Packetbeat is sending too much data to server, Is there any way to reduce data transmission to server either by aggregation or some sampling techniques in packebeat itself?

Any suggestions or pointers will be helpful.

Thanks
Harsha

In packetbeat 5.0, filtering will be available: https://github.com/elastic/beats/issues/451 This is not doing and aggregation but could help you to filter out the not needed traffic.

Hi Ruflin,

Initially I want to implement sampling like send 1 transaction for every ten transactions. Where can I add my code, could you please give some pointers?

Thanks
Harsha

Is it protocol specific what you want to do or general? I assume you are aware of the packetbeat source code: https://github.com/elastic/beats/tree/master/packetbeat

In general, I want to do for all protocols.

I have gone through packetbeat source code, but Im little bit new to GO language and it is taking more time. I would be grateful if you can give some pointer to a class file or a method where I can add my code to do sampling.

Thanks in advance ruflin

@steffens You are probably the best person to point @harshafrnd4u to the right place?

we've been thinking to add some kind of sampling to filtering support in beats (currently in development) in the future. Not on roadmap for 5.0, but if community has good proposal/implementation (in form of a pull request) we will definitely consider adding it.

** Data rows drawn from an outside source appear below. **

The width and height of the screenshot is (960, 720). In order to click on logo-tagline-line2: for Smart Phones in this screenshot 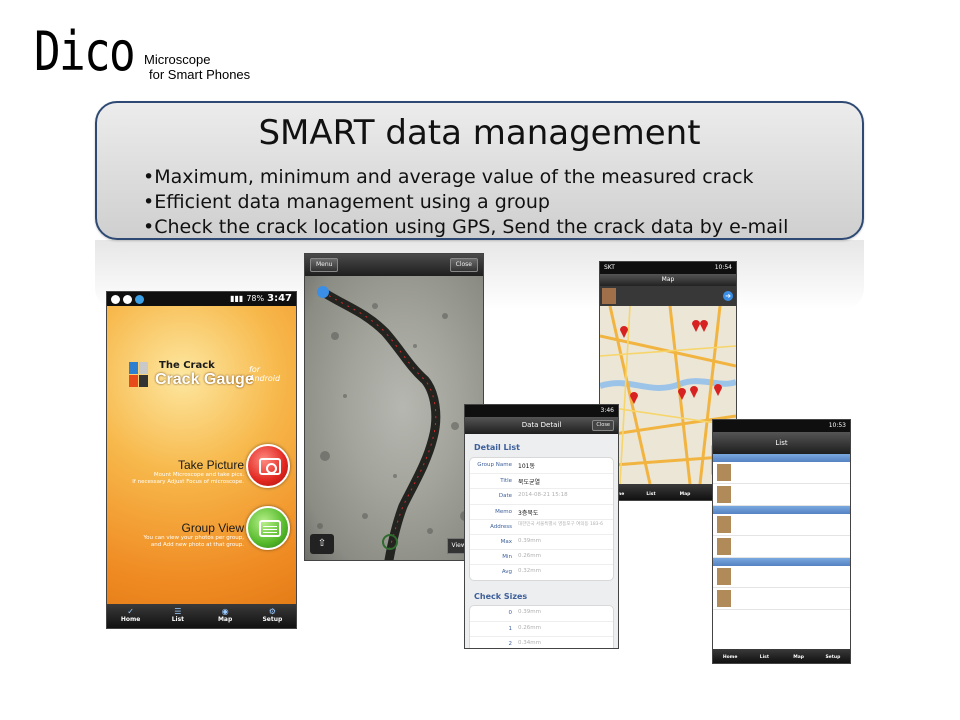, I will do `click(200, 74)`. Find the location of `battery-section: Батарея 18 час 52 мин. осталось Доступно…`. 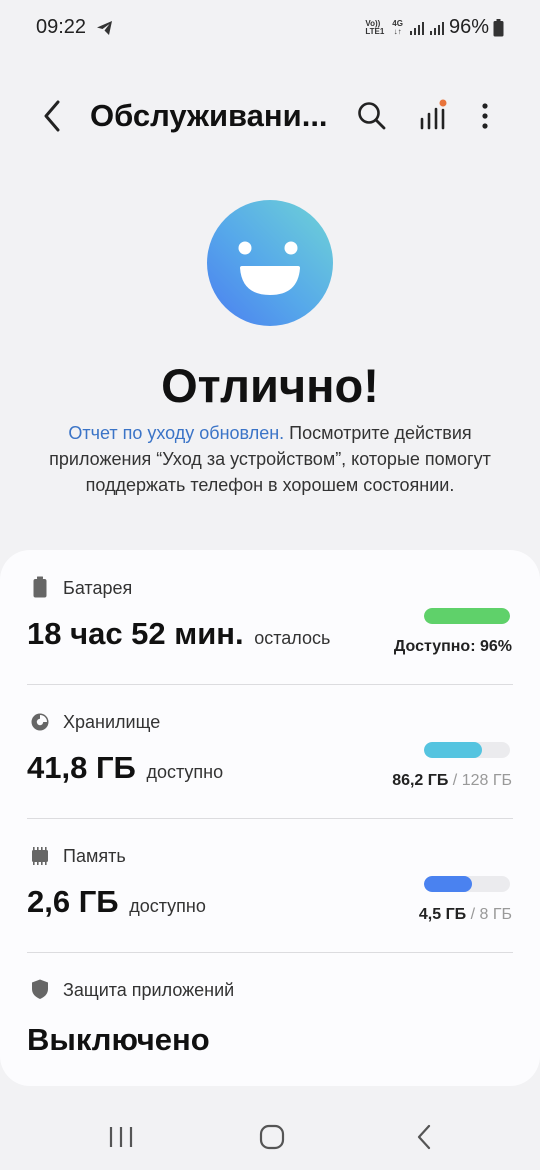

battery-section: Батарея 18 час 52 мин. осталось Доступно… is located at coordinates (270, 617). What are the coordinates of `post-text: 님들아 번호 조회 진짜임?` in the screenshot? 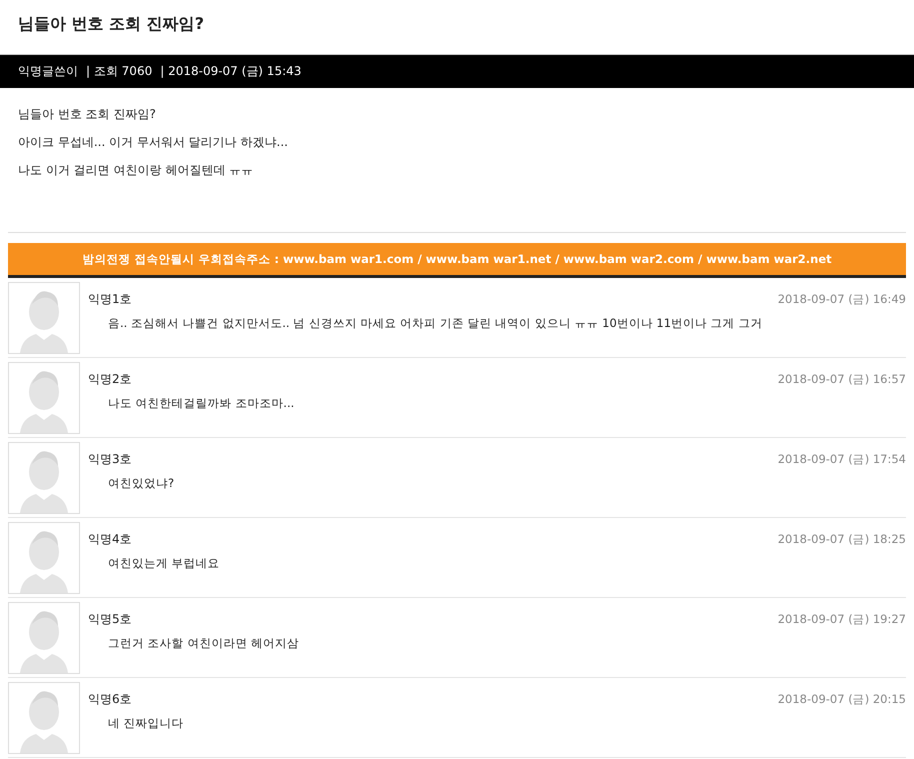 It's located at (88, 114).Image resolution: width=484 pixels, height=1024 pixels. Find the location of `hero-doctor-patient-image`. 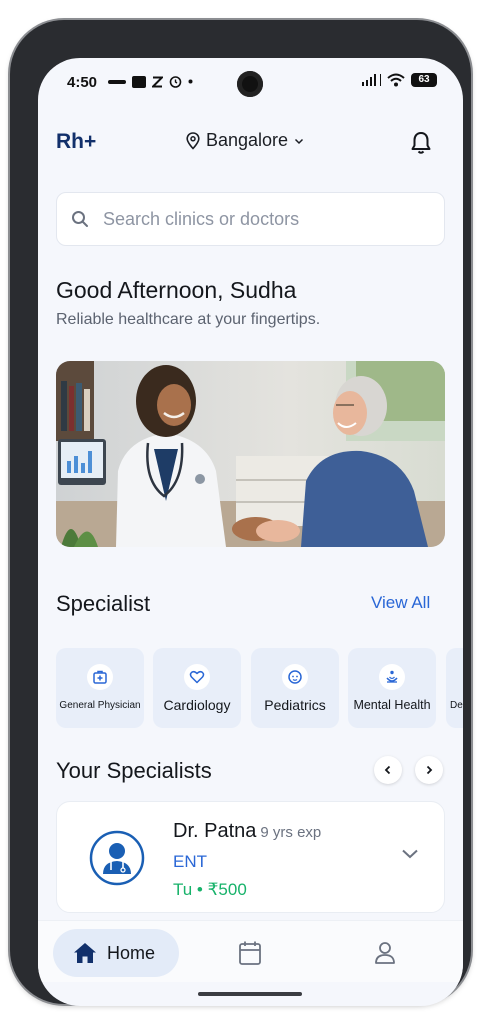

hero-doctor-patient-image is located at coordinates (250, 454).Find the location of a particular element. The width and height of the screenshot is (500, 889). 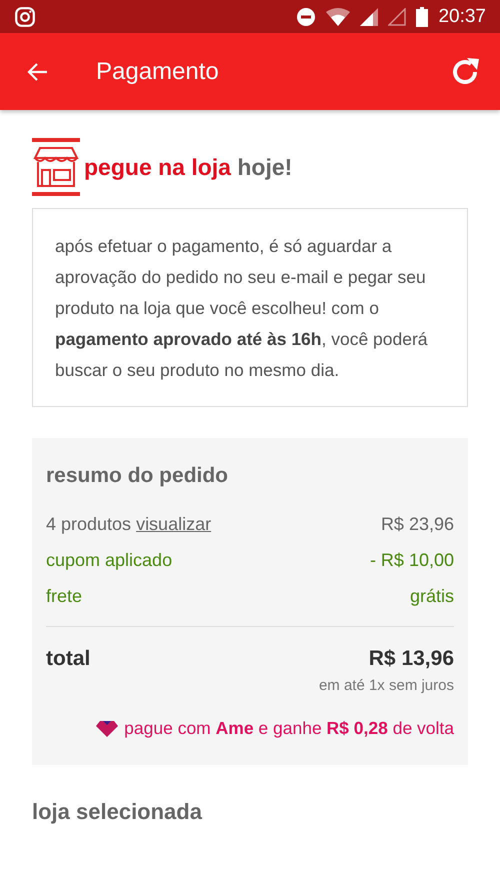

battery-icon is located at coordinates (422, 16).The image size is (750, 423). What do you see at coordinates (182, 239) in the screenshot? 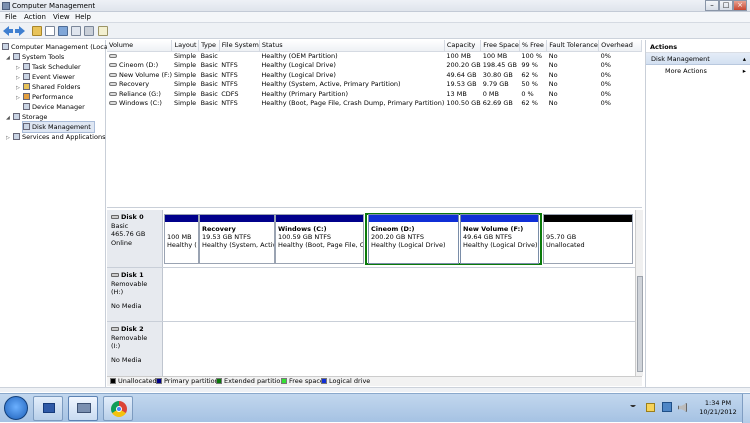
I see `partition-oem: 100 MB Healthy (` at bounding box center [182, 239].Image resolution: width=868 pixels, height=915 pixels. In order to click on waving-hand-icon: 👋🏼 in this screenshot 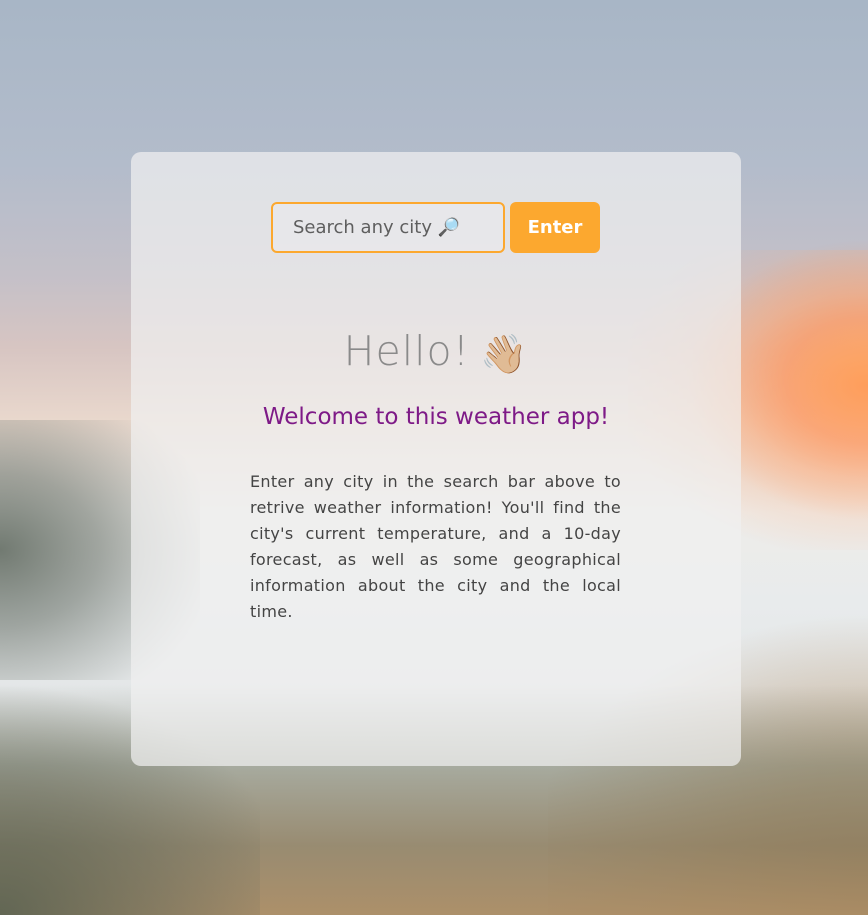, I will do `click(504, 354)`.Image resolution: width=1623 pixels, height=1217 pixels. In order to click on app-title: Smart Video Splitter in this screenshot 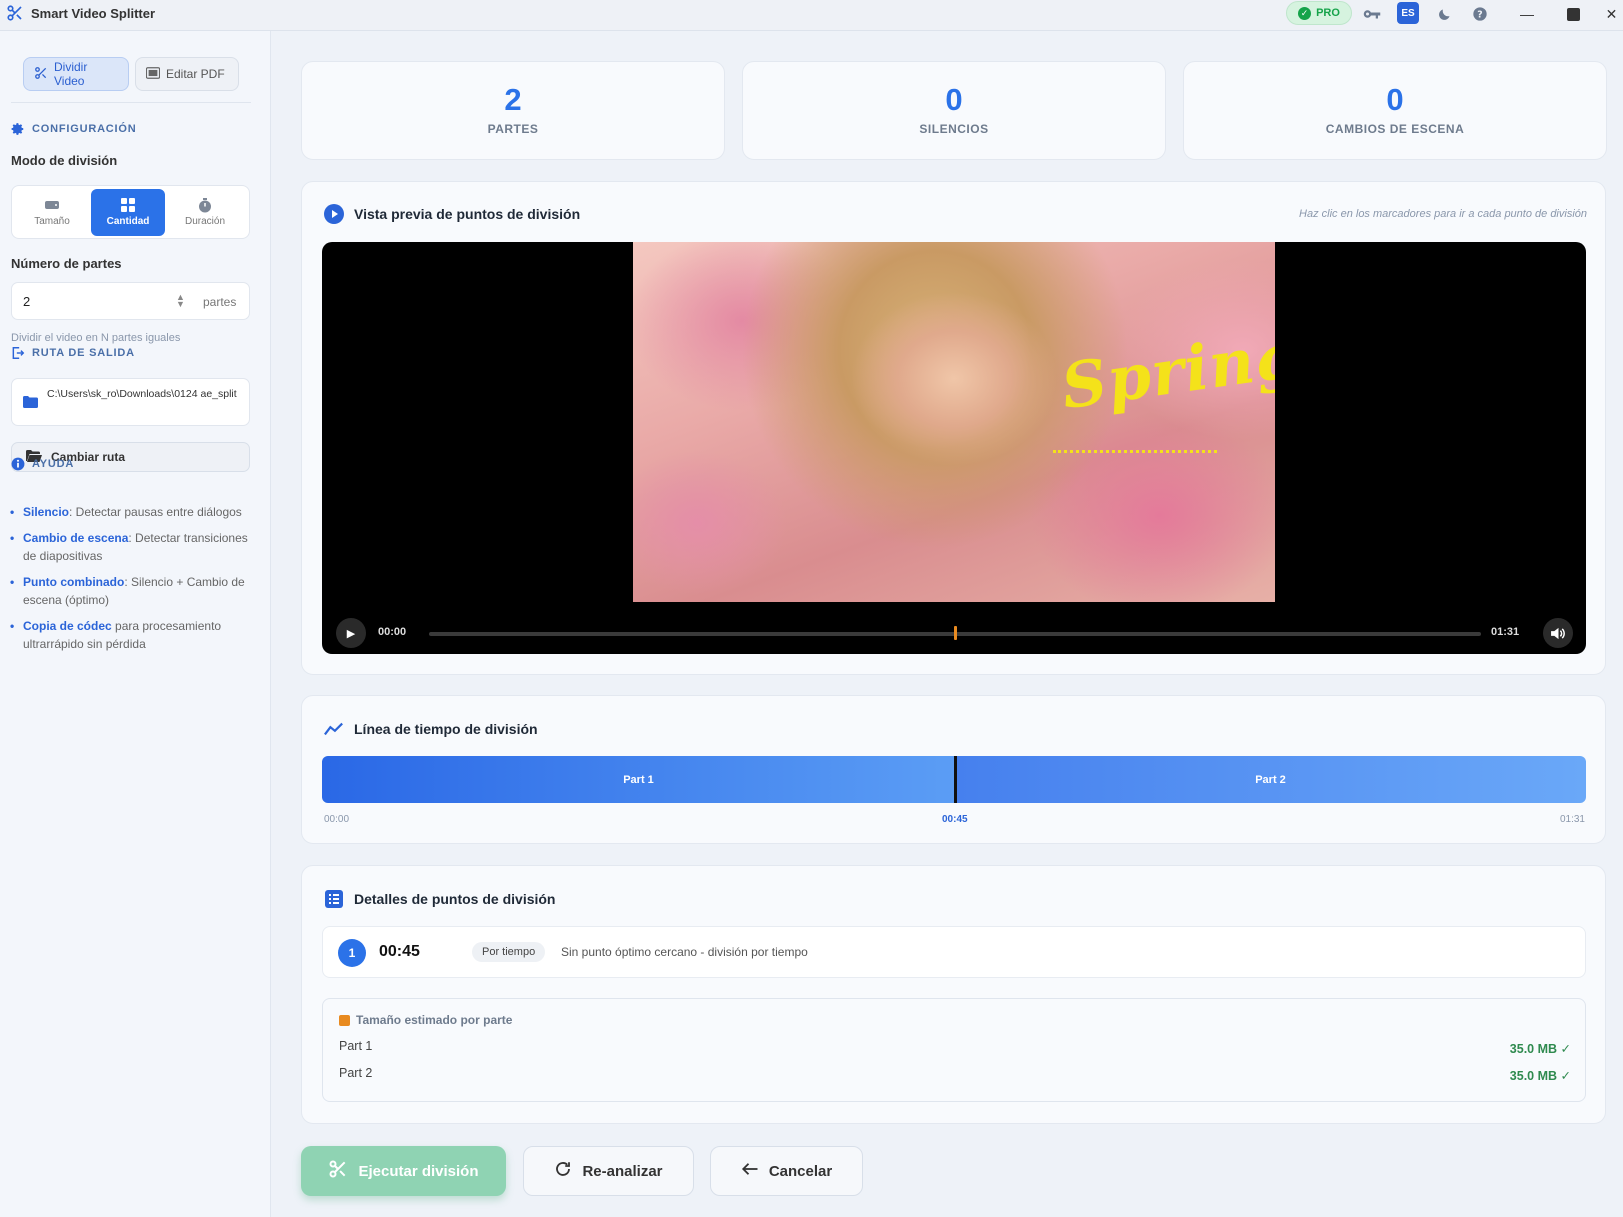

@monica Is currently working on generic filtering support. The filtering code can be found in [libbeat/filter] (https://github.com/elastic/beats/tree/master/libbeat/filter). For sample code check out the drop_event filter supporting events to be dropped if some configurable condition is meet. For sampling I can imagine something similar (e.g. apply random sampling with probability X if condition applies, otherwise forward event). You can find filtering related github issues via :Filtering tag.
It's up to you if you just want to try creating a PR as basis for discussion or if you think it's a good idea to discuss implementation + configuration detail for sampling in separate github issue first.